(Pixel coordinate grounding data)
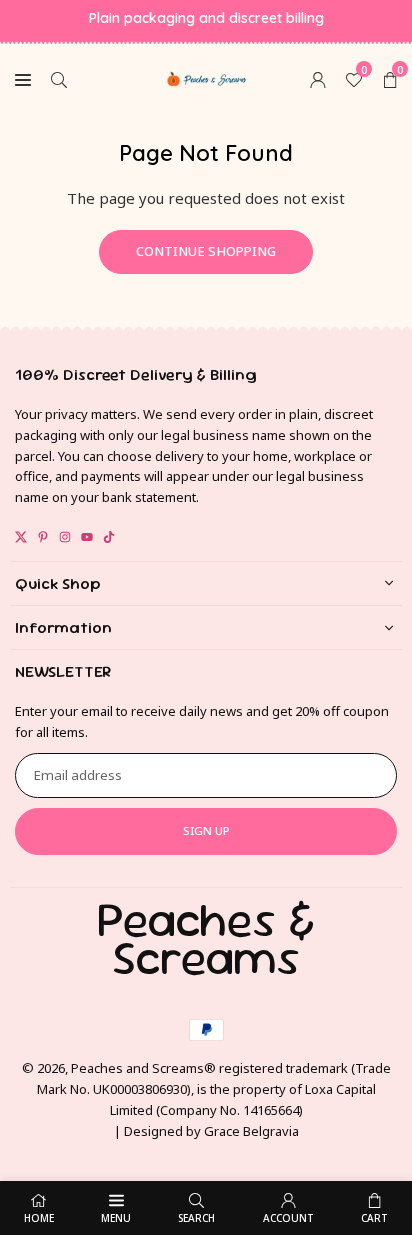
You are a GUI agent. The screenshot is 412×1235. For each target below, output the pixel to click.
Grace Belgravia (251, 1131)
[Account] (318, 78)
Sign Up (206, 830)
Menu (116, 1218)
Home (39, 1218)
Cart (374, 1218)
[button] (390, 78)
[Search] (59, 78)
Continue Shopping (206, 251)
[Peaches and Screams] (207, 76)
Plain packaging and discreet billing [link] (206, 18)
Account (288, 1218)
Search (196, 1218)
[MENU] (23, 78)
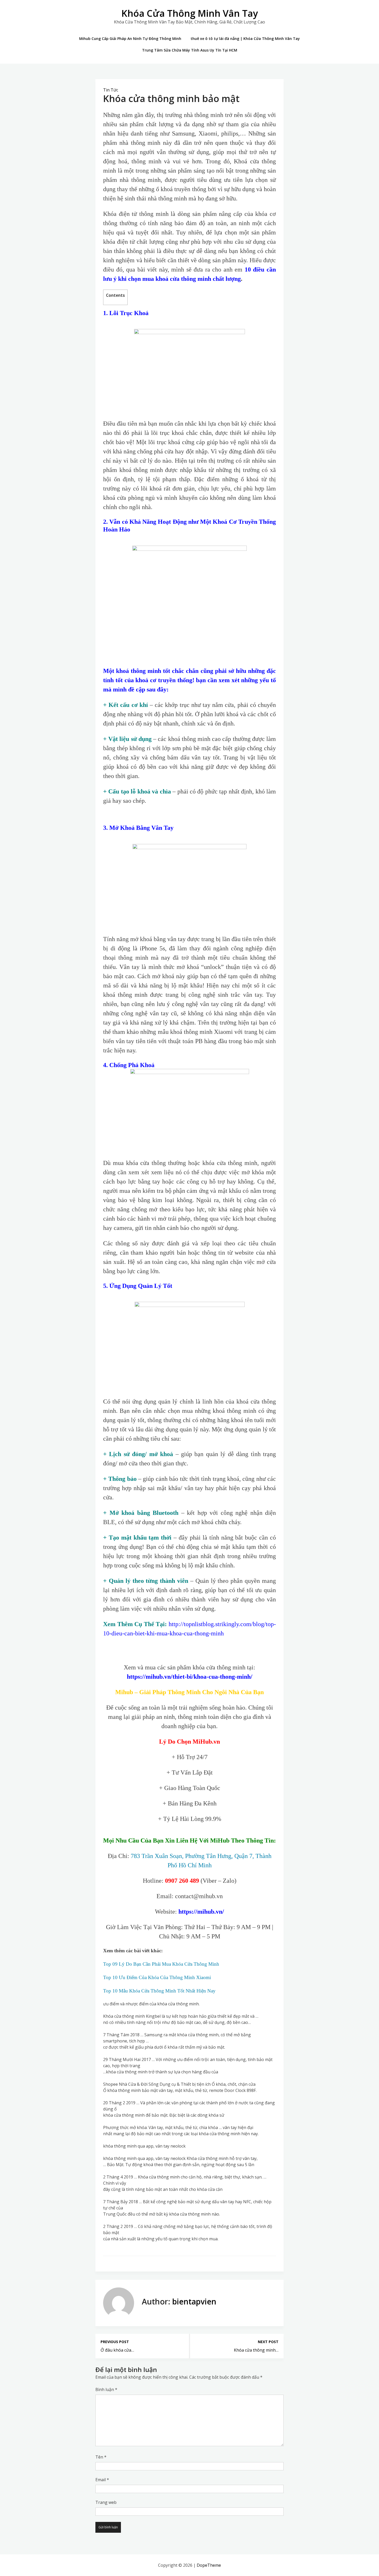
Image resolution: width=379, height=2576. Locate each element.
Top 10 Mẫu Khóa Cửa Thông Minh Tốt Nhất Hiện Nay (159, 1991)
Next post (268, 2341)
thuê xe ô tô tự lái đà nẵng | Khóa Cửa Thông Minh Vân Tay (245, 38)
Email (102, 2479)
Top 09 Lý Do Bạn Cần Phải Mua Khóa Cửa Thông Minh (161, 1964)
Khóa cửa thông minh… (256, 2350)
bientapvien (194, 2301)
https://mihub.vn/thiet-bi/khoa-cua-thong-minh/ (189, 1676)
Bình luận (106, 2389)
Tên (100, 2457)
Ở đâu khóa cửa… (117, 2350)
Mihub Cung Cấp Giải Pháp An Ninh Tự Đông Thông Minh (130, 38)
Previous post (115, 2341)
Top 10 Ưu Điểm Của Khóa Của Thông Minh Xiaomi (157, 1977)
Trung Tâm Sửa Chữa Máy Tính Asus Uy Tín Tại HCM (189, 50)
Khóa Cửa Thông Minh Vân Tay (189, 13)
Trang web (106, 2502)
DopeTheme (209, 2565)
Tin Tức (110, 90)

Problem details: Find the line with "Search (196, 1218)". Reproduce it and every line after it through the last line above exactly, leaving out the pictures.

Solution:
Search (196, 1218)
[MENU] (23, 78)
Image resolution: width=379, height=2576. Locate each element.
Top 10 Mẫu Khóa Cửa Thông Minh Tốt Nhất Hiện Nay (159, 1991)
Next post (268, 2341)
thuê xe ô tô tự lái đà nẵng | Khóa Cửa Thông Minh Vân Tay (245, 38)
Email (102, 2479)
Top 09 Lý Do Bạn Cần Phải Mua Khóa Cửa Thông Minh (161, 1964)
Khóa cửa thông minh… (256, 2350)
bientapvien (194, 2301)
https://mihub.vn/thiet-bi/khoa-cua-thong-minh/ (189, 1676)
Bình luận (106, 2389)
Tên (100, 2457)
Ở đâu khóa cửa… (117, 2350)
Mihub Cung Cấp Giải Pháp An Ninh Tự Đông Thông Minh (130, 38)
Previous post (115, 2341)
Top 10 Ưu Điểm Của Khóa Của Thông Minh Xiaomi (157, 1977)
Trung Tâm Sửa Chữa Máy Tính Asus Uy Tín Tại HCM (189, 50)
Khóa Cửa Thông Minh Vân Tay (189, 13)
Trang web (106, 2502)
DopeTheme (209, 2565)
Tin Tức (110, 90)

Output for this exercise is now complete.